On positionne ensuite le poirier en observant les branches de l’arbre et en s’assurant que le niveau du sol dans le pot arrive à la même hauteur que le niveau du sol de l’emplacement. Doit-on préciser qu’il faut retirer le pot? On remet la terre autour de la motte en tassant légèrement le sol. Puis, avec le surplus de terre, on forme un beigne autour de l’arbre qui servira de cuvette pour retenir l’eau d’arrosage. Dans les endroits venteux, on installe un tuteur pour empêcher l’arbre non enraciné de renverser. Là où le mulot est roi, on protège la base du jeune tronc avec un tube de protection.
Et les poires asiatiques?
Sachez-le. Ces belles poires rondes, croquantes, délicatement emballées et vendues au prix fort à l’épicerie, sont aussi d’excellentes candidates pour les jardins québécois. Une dizaine de cultivars sont éparpillés sur le marché québécois, pour qui sait les dénicher.
La petite poire, celle qui n’en est pas une
On attribue le joli nom de petites poires à un autre arbre fruitier bien intéressant, mais qui est bien différent d’un véritable poirier.
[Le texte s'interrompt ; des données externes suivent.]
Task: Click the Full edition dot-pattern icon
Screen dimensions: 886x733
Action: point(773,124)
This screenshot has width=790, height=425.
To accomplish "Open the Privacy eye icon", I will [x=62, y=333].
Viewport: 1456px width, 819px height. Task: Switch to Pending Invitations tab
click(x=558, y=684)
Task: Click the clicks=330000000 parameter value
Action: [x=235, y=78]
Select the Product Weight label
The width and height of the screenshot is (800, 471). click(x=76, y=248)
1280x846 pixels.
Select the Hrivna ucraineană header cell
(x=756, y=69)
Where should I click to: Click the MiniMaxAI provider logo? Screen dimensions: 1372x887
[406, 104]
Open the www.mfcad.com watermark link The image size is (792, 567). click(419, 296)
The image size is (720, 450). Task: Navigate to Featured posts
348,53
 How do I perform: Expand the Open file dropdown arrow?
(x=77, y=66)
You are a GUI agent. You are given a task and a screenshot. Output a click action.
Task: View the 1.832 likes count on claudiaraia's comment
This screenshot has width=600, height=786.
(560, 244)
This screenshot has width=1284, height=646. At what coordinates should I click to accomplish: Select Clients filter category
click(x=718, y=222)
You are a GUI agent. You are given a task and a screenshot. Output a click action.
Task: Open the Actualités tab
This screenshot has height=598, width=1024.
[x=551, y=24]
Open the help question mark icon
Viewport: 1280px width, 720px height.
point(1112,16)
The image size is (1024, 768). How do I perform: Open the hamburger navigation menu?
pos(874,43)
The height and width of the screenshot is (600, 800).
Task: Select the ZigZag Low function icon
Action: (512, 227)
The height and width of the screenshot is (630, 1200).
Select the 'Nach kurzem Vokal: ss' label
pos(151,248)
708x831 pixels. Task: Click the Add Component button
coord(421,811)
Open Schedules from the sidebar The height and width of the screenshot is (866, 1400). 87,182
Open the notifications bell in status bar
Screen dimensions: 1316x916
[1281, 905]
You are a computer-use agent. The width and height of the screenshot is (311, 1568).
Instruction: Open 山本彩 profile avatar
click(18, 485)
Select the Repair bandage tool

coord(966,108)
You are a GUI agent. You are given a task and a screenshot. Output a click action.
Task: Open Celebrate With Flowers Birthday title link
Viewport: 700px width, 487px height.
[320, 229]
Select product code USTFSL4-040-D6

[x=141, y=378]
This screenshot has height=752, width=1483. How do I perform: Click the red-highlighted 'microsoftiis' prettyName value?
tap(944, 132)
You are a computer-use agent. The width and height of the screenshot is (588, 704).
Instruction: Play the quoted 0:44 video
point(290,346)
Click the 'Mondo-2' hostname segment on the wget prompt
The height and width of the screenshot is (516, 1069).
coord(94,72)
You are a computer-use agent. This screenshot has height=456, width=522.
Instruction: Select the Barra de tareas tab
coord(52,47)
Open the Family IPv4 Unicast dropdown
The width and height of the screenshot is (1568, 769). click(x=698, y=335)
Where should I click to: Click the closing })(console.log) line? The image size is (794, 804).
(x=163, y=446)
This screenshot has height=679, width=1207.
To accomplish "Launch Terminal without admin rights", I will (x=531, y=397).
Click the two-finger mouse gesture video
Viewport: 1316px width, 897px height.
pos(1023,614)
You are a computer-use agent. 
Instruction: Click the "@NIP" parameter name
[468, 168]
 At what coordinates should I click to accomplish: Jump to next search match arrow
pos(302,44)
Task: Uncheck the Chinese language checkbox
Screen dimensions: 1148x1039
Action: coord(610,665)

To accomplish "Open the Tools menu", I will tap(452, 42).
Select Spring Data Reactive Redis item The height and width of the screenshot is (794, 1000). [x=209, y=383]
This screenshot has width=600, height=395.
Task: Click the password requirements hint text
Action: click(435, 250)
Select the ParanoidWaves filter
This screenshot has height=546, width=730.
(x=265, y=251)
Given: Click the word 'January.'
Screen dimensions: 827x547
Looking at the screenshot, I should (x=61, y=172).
Il s’agit de l’amélanchier. Arbre aux mille qualités, l’amélanchier produit, en début d’été, de petites baies rouge foncé qui ont l’apparence de bleuets. La saveur, car c’est un excellent comestible, s’approche aussi de celle d’un bleuet acidulé. Le défi est de pouvoir les savourer avant les oiseaux qui raffolent aussi de ces fruits, mais qui les préfèrent juste un peu moins mûrs que nous… Pas de chance.
À deux, c’est beaucoup mieux
Abordons maintenant un détail fort important, la pollinisation des poiriers. La rumeur est vraie: dans bien des cas, il faut deux poiriers différents pour obtenir des fruits. Par chance, certains poiriers font exception à la règle. Les poiriers ‘Loma’, ‘Julienne’, ‘So Sweet’ et ‘Beauté Flamande’ sont autofertiles, c’est-à-dire qu’ils peuvent produire des fruits à partir de leur propre pollen. Ce sont donc des cultivars intéressants pour les petites cours. Cela dit, même pour ces poiriers qui sont capables de fructifier par eux même, un second poirier est toujours idéal.
Les abeilles et autres insectes butineurs sont essentiels à la réussite du «Projet Fruits». Il est intéressant d’apprendre que le nectar des fleurs de poirier n’est pas très sucré, donc moins alléchant pour les insectes. Par chance, les poiriers fleurissent un peu avant les pommiers, ce qui leur donne une petite longueur d’avance… sauf quand le printemps est froid.
Qu’à cela ne tienne, année après année, les fruits sont toujours au rendez-vous. Nombreux et savoureux.